• Problem: Please put the lines into a numbered list, starting at the line that contains "At what (x,y)" and continuing through the end of the records. Skip blank lines and leave the pictures out.

**** Information shown

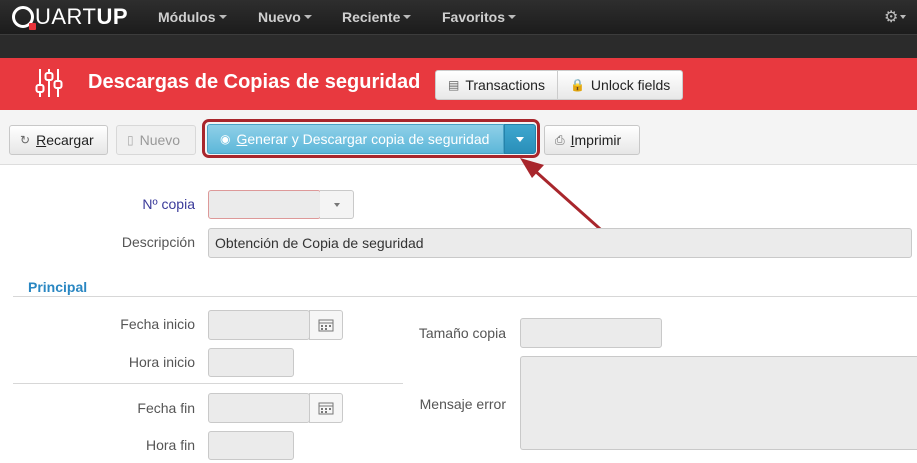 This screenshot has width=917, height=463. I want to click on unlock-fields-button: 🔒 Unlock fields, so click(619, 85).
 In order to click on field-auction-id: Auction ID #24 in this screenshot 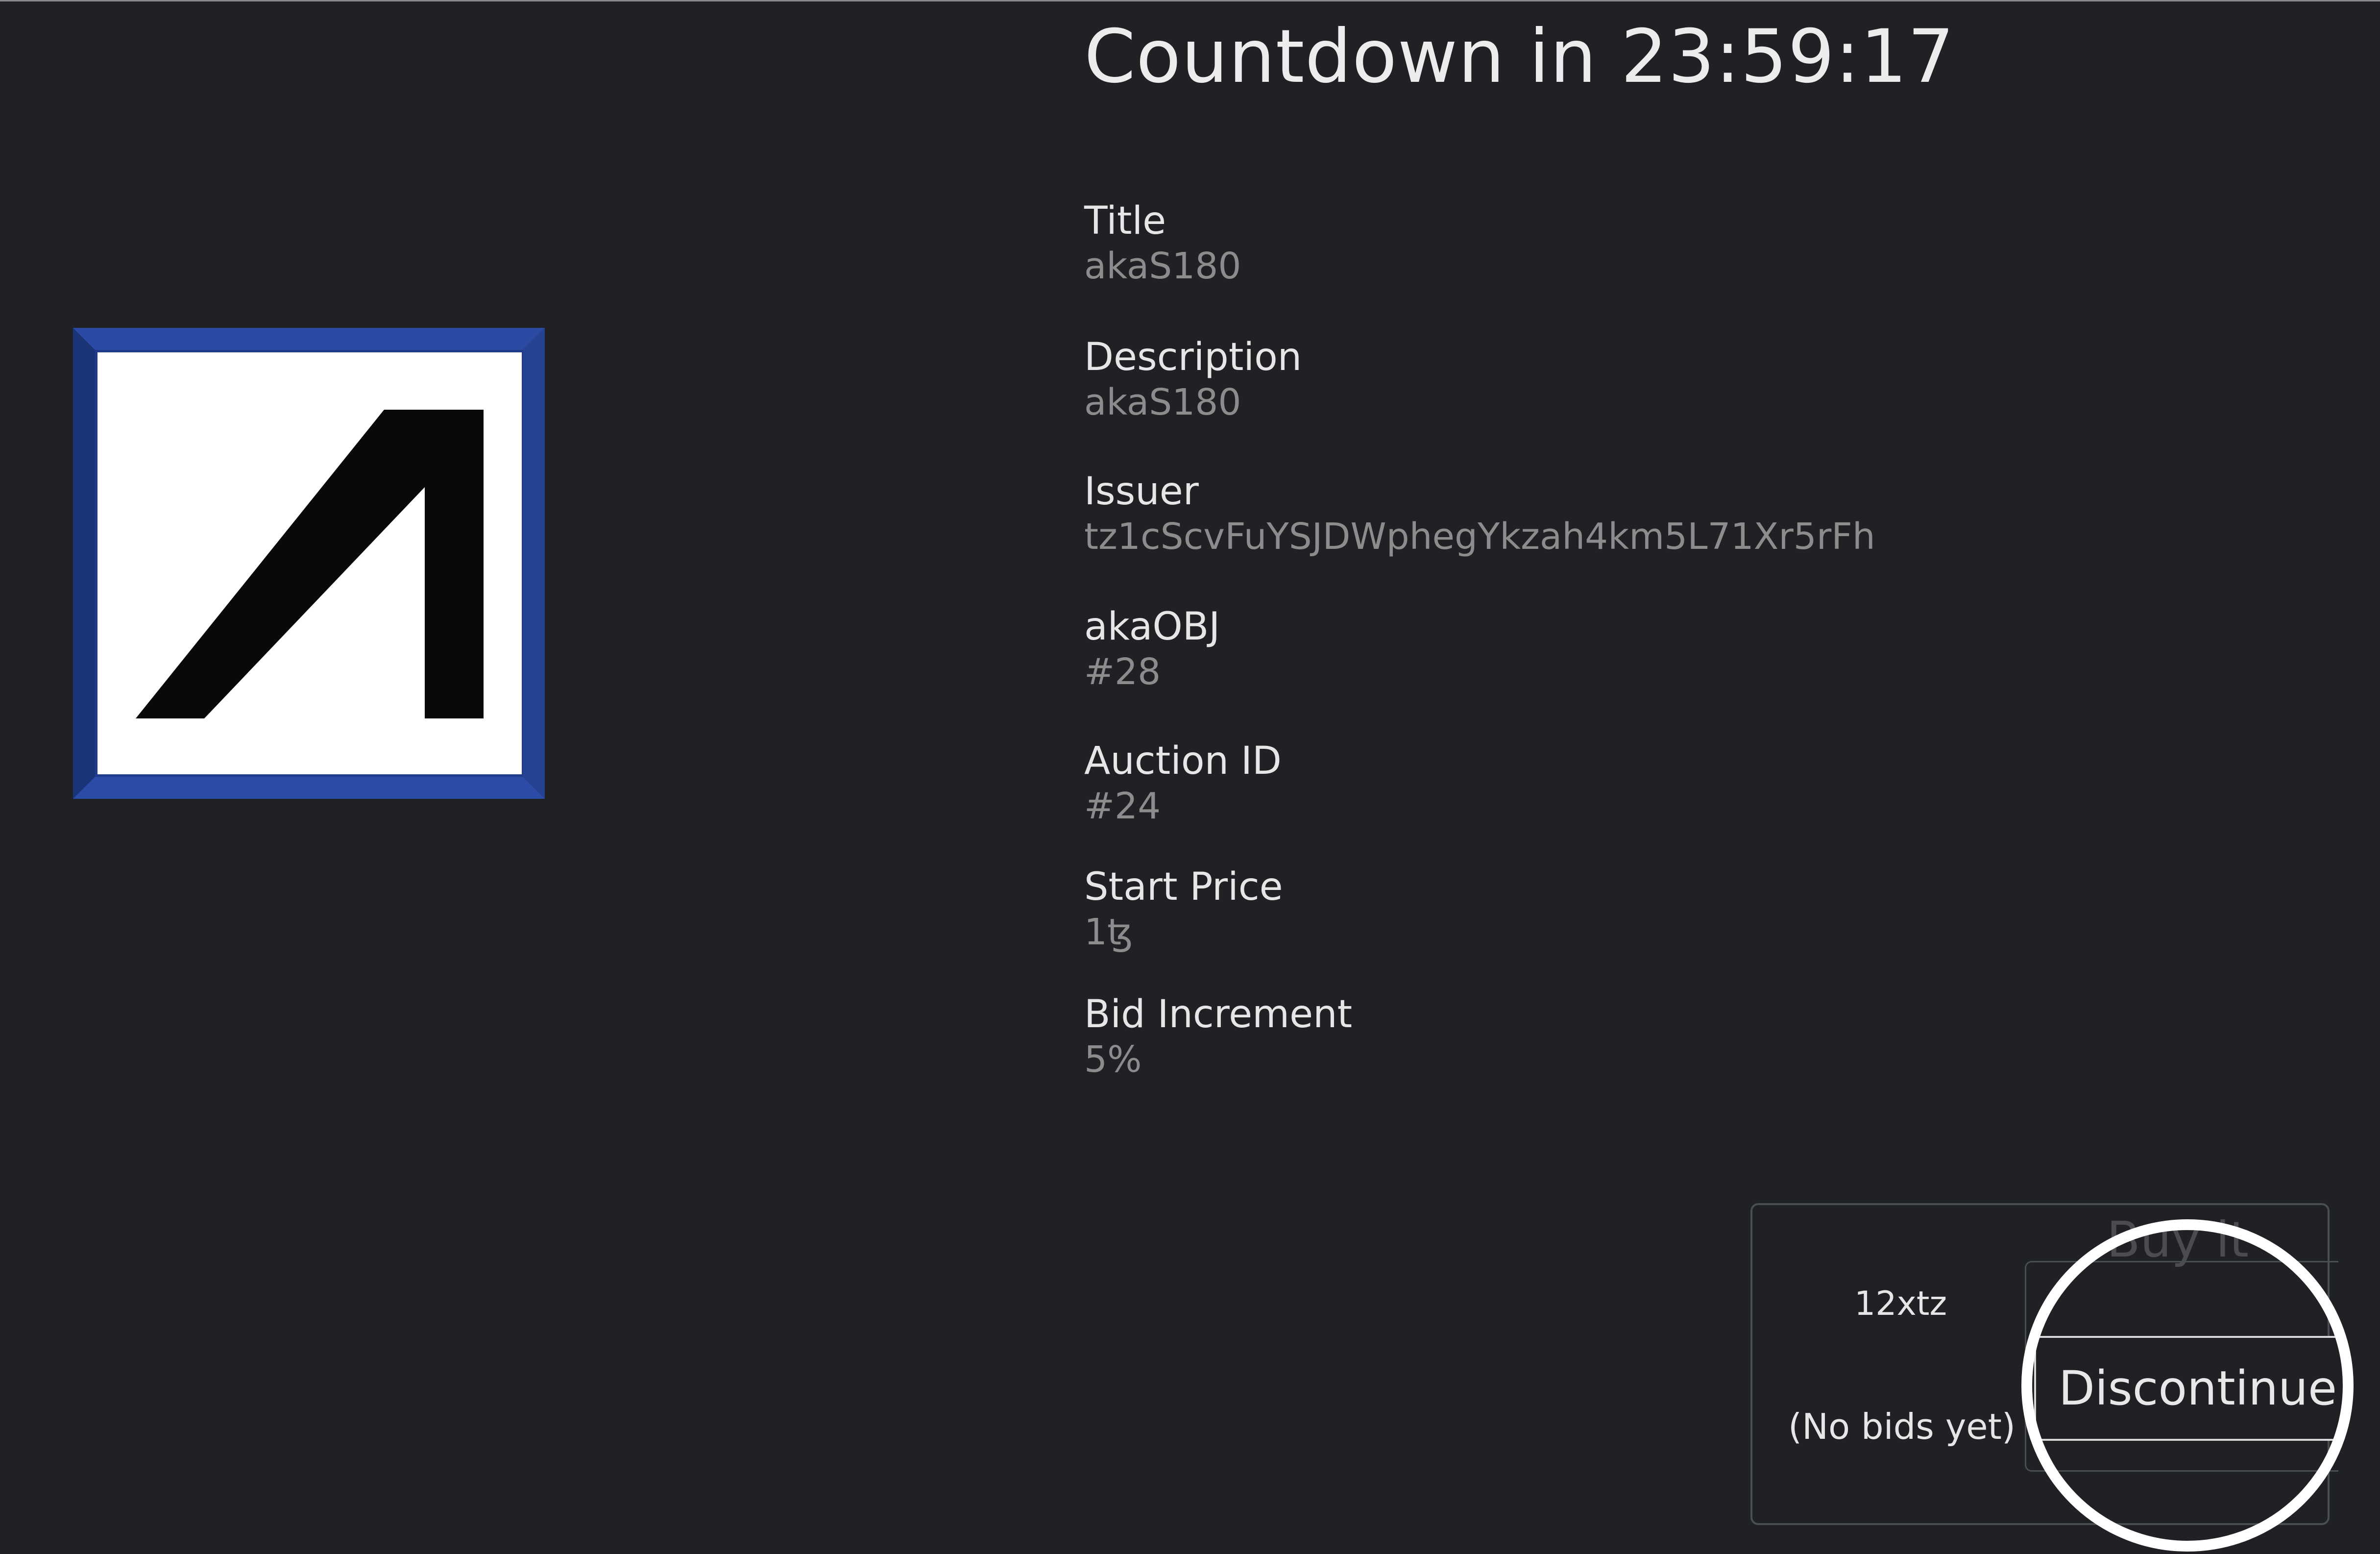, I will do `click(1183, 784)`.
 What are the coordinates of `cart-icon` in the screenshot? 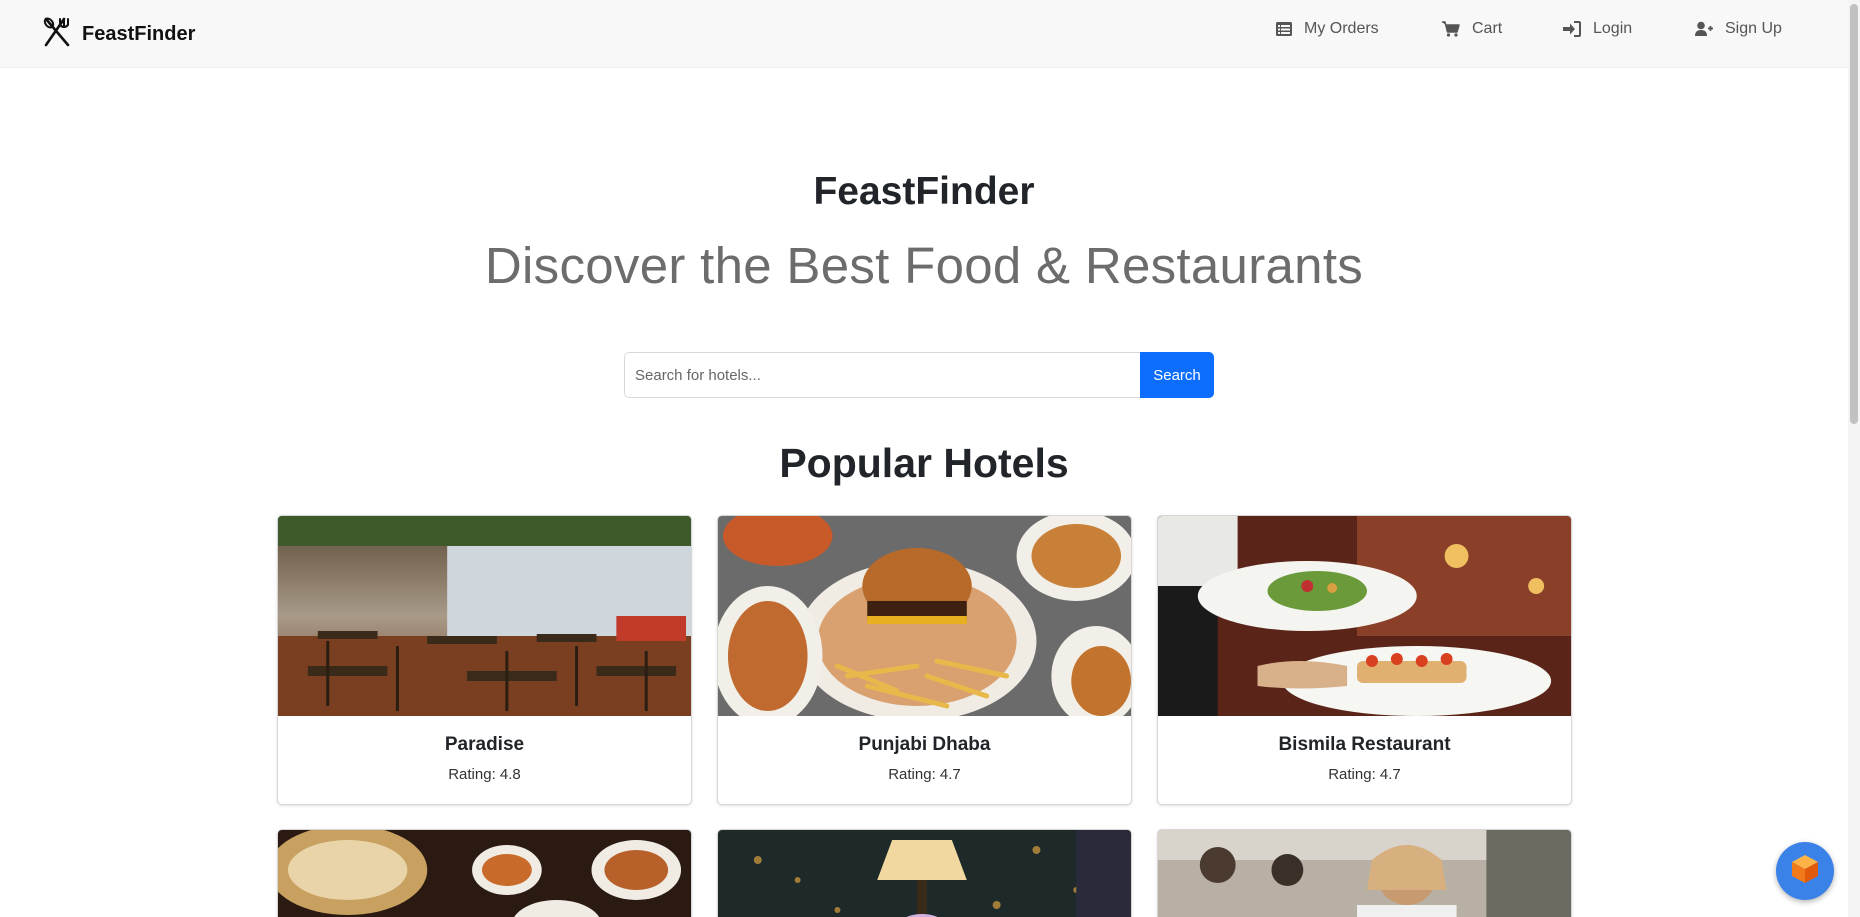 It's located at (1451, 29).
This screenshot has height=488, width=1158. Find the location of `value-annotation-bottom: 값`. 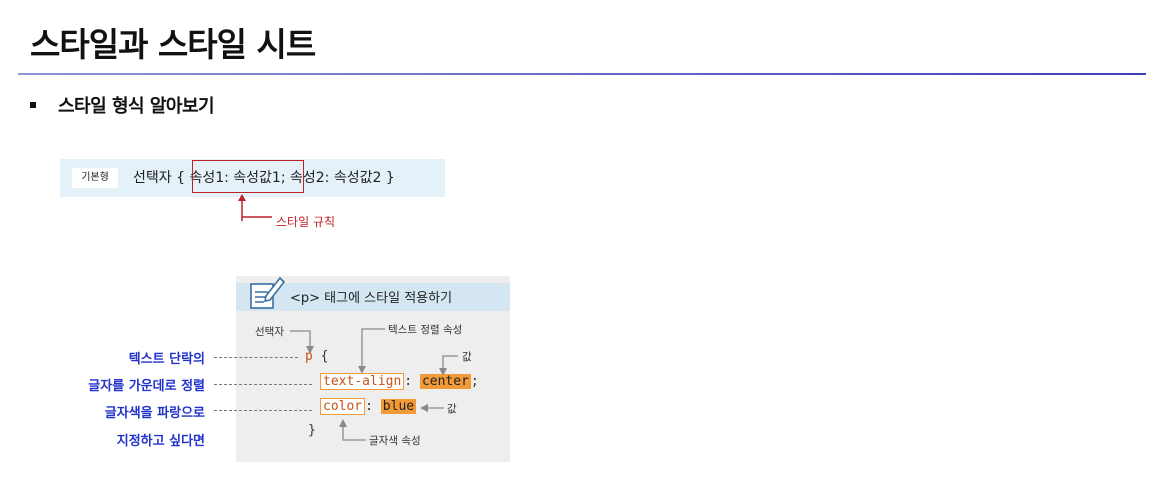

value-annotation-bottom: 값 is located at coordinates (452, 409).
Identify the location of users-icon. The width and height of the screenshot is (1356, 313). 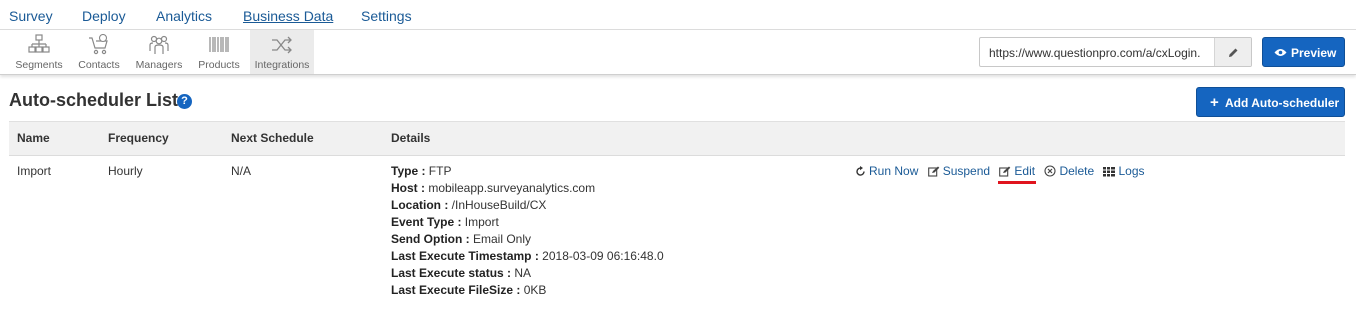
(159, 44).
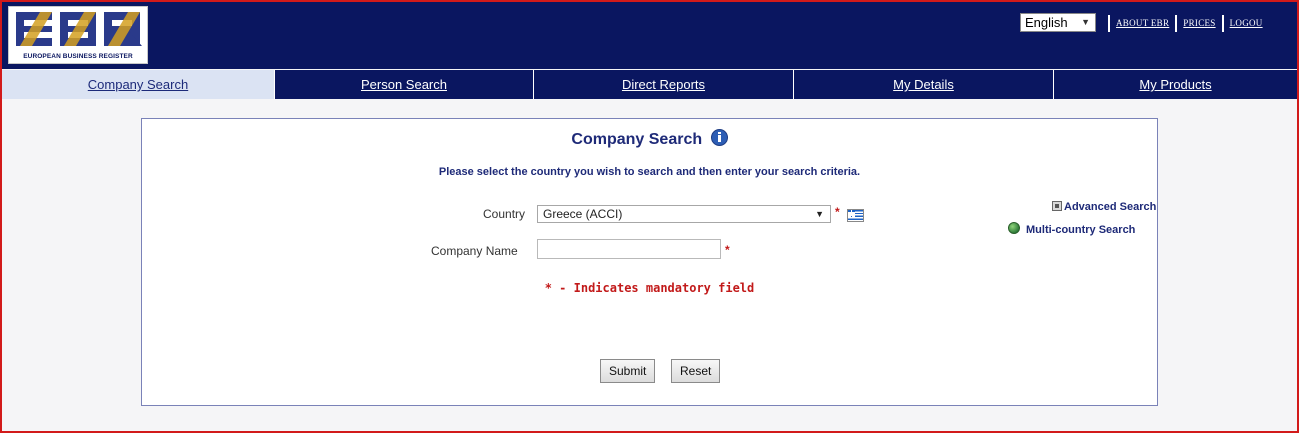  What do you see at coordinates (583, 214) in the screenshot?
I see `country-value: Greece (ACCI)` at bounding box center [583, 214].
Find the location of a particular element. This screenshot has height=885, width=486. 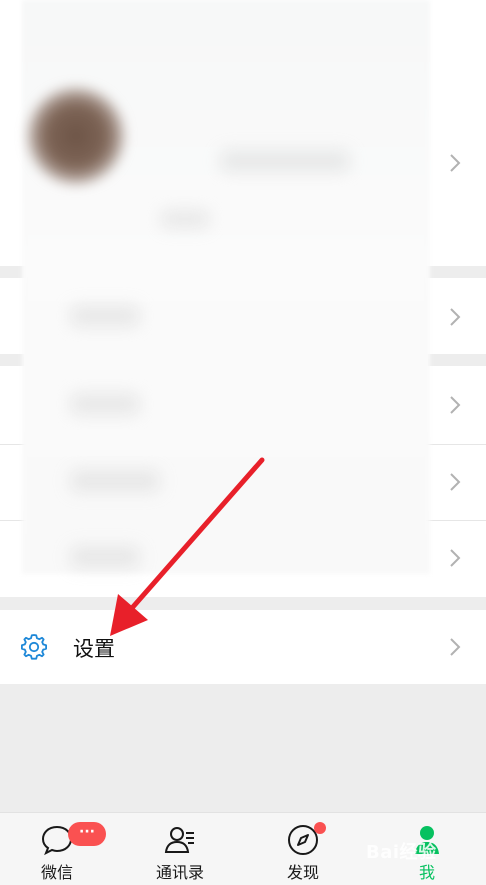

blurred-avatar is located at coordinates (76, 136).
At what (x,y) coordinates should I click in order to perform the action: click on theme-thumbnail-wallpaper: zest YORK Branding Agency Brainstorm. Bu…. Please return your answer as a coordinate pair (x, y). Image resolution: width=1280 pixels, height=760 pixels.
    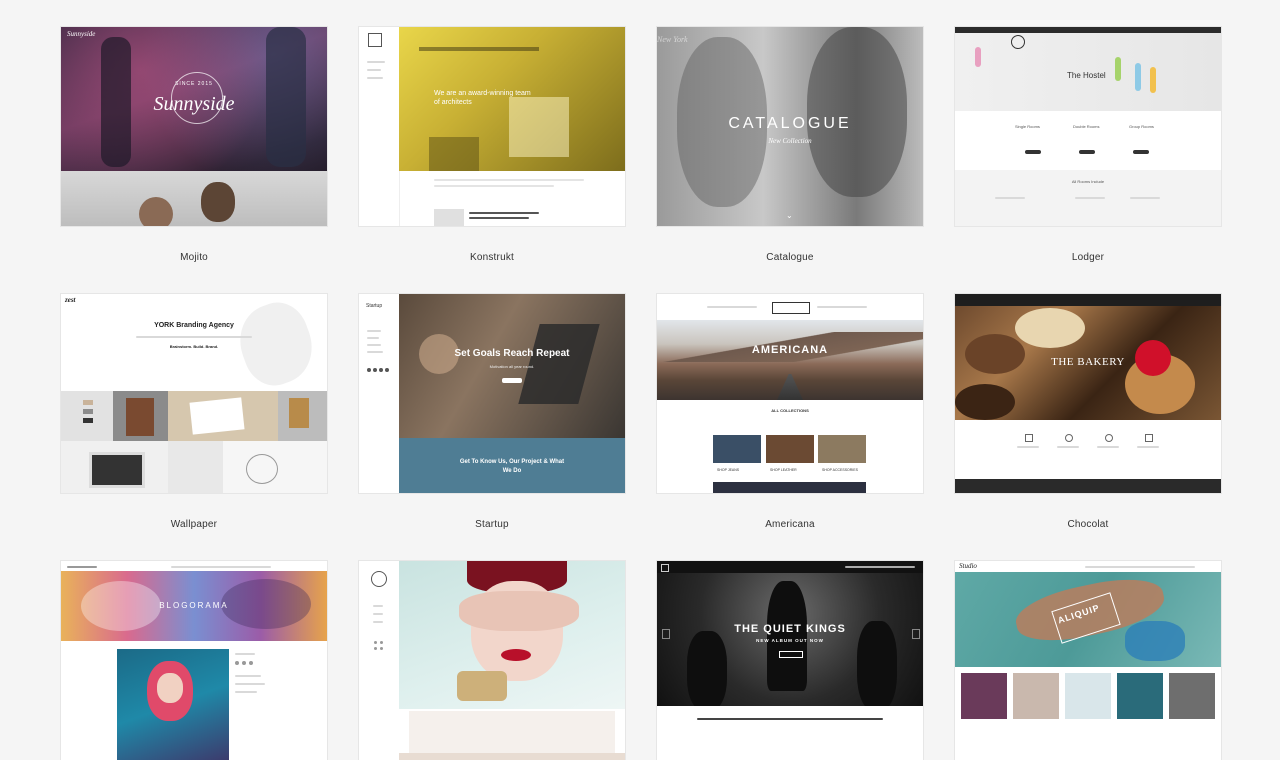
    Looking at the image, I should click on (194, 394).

********

• Task response:
1. At what (x,y) coordinates should I click in order to perform the action: click on theme-thumbnail-wallpaper: zest YORK Branding Agency Brainstorm. Bu…. Please return your answer as a coordinate pair (x, y). Image resolution: width=1280 pixels, height=760 pixels.
2.     Looking at the image, I should click on (194, 394).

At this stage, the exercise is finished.